Hallo alle zusammen,

wollte nachfragen wie man den Baustein "FuDT_To_DetailTime" richtig deklarieren (Ein- und Ausgänge) im Zusammenhang mit dem Baustein "FbSchaltuhr". Die Programmiersprache sollte in CLC sein. Ich weis das der "Fb_Schaltuhr Baustein" nicht richtig deklariert ist, ist nur zum ausfüllen der Eingänge.
Im Anhang sind Bilder der einzelnen Bausteine.
Verwendete Bibliothek: - Wago Gebäude_allgemein: Bausteinbeschreibungen für                                  allgemeine Gebäudefunktionen Letzte Änderung: 10.07.2012
                                - Wago Gebäude_allgemein: Bausteinbeschreibungen für ZeitschaltprogrammeLetzte Änderung: 25.01.2011

Leider reichen meine Programmierkenntnisse dafür nicht aus. Bitte um Hilfe!

Gruß Lex


----------



## ClMak (15 April 2015)

Hallo Lex,

im Screenshot findest Du ein Beispielprogramm.
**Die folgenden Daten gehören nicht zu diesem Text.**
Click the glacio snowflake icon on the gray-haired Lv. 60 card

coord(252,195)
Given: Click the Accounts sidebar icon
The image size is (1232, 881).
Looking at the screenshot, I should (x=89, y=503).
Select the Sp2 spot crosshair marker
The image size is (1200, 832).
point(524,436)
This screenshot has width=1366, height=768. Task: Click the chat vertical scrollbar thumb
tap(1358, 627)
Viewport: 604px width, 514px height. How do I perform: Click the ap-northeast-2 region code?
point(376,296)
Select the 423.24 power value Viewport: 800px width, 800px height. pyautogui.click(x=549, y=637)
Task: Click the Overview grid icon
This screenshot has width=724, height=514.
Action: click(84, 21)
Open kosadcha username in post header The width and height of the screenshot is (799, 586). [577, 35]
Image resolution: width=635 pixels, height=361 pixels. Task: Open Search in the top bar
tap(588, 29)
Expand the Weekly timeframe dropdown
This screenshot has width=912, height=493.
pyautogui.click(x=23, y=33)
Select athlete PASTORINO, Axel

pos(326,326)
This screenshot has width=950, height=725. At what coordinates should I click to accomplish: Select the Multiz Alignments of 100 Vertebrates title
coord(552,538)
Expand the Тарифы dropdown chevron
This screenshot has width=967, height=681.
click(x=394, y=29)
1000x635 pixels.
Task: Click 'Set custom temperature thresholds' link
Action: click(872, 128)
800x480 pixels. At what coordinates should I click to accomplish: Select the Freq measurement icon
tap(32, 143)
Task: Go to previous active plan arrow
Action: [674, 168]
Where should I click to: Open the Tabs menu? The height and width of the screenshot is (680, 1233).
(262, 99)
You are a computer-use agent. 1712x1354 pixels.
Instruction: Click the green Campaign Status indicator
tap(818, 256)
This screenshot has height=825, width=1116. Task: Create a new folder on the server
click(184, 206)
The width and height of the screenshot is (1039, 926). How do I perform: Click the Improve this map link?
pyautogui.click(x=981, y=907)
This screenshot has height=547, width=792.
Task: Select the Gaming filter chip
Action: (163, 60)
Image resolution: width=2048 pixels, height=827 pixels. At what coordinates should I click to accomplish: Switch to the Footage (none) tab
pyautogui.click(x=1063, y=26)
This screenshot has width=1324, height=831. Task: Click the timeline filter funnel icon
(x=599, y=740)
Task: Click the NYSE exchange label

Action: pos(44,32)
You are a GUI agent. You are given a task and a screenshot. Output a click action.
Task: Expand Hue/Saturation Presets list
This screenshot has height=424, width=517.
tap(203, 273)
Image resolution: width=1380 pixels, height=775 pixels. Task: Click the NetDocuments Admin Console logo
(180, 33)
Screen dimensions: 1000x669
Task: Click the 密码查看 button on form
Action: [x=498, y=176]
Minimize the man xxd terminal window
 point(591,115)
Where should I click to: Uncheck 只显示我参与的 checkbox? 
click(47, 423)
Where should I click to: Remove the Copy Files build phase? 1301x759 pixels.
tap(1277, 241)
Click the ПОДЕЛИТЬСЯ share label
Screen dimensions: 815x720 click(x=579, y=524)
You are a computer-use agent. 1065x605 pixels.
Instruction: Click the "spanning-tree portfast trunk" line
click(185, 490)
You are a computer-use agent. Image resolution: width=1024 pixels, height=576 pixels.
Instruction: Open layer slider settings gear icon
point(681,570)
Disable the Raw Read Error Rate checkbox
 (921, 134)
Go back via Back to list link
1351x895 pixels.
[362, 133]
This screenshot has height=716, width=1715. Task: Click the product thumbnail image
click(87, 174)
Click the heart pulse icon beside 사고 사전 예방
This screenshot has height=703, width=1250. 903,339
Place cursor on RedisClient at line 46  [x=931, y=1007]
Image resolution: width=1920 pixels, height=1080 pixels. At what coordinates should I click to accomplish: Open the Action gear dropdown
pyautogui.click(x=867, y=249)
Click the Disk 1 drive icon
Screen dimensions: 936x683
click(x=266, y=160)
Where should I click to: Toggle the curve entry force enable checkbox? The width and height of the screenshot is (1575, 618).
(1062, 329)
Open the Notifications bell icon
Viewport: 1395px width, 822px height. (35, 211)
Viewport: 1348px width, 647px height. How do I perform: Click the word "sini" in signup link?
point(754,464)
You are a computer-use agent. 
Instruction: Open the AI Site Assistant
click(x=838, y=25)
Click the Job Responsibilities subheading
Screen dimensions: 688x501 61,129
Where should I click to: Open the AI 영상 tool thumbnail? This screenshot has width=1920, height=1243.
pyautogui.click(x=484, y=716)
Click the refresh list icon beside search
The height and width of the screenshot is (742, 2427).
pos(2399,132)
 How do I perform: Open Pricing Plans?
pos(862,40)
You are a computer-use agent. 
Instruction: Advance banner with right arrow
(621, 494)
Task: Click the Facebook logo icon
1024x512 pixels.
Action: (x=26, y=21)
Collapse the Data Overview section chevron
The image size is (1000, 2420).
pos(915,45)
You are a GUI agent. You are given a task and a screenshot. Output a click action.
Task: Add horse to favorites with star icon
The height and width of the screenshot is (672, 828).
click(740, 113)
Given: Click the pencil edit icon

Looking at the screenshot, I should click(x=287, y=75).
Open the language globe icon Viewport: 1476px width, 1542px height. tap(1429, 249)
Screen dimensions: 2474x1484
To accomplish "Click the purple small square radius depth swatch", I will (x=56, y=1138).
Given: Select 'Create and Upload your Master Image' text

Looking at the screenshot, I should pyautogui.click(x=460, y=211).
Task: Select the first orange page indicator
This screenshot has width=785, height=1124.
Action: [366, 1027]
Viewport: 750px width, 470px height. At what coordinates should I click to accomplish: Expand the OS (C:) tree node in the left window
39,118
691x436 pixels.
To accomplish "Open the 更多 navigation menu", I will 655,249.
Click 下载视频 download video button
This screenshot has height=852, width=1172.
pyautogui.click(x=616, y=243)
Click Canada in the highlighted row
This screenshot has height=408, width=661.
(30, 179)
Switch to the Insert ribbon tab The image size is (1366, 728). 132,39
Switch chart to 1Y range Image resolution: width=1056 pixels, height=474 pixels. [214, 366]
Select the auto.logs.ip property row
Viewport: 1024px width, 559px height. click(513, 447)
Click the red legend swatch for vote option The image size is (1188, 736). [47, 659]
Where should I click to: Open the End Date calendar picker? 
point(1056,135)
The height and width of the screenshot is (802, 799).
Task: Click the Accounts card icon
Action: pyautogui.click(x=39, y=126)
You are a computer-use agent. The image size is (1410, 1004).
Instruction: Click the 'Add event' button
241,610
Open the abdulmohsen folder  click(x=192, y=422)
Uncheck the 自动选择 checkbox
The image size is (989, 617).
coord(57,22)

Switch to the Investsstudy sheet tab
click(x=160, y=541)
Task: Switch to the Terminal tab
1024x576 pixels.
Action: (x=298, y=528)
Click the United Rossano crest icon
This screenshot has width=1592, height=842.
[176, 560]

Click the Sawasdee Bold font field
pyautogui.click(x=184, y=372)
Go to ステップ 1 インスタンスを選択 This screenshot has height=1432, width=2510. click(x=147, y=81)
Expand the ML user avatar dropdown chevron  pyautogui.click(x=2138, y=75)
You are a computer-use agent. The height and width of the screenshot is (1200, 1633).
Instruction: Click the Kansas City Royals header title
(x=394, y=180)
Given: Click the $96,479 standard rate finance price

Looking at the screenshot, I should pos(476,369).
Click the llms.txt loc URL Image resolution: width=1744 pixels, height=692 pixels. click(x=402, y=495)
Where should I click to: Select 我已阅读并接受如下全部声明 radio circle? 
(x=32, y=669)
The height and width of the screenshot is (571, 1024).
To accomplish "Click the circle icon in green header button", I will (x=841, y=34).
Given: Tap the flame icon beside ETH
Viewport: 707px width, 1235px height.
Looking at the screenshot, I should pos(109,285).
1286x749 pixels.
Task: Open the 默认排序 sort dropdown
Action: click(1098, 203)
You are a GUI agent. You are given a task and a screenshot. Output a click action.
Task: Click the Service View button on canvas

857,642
Ich würde aber alternativ zum Baustein FbSchaltuhr den Baustein FbSchedulerWeekly (Bibliothek Scheduler_03.lib) verwenden.
Zur Bibliothek Scheduler_03.lib findest Du auf der Wago Seite eine ausführliche Beschreibung und ein Beispielprogramm.

http://www.wago.de/service/download...eǁsearch_downloadsDe_labelǁAnwendungshinweise





Gruß ClMak


----------



## Lex (17 April 2015)

Vielen Dank funktioniert so weit alles! 
Einzigste Bemerkung noch... die Deklaration mit "DT_Detail.bDay" kann man leider nicht verwendet, da damit der Monatstag angezeigt wird. Somit würden immer nur die erste 7 Tage eines Monats funktionieren.
Grund hierfür siehe PDF Beschreibung des Bausteins:
Ausschnitt....
bWEEK_DAY BYTE Eingangssignal für aktuellen Wochentag:
1 = Montag
2 = Dienstag
3 = Mittwoch
4 = Donnerstag
5 = Freitag
6 = Samstag
7 = Sonntag


----------



## computershooter (18 April 2015)

weekdaybyte funktioniert schon richtig, es ist ein Byte who montag erste bit ist usw.
aber aufpassen weil sonntag ist normal 1 und bei oscat ist montag 1.
ich benutze calendar von oscat.


----------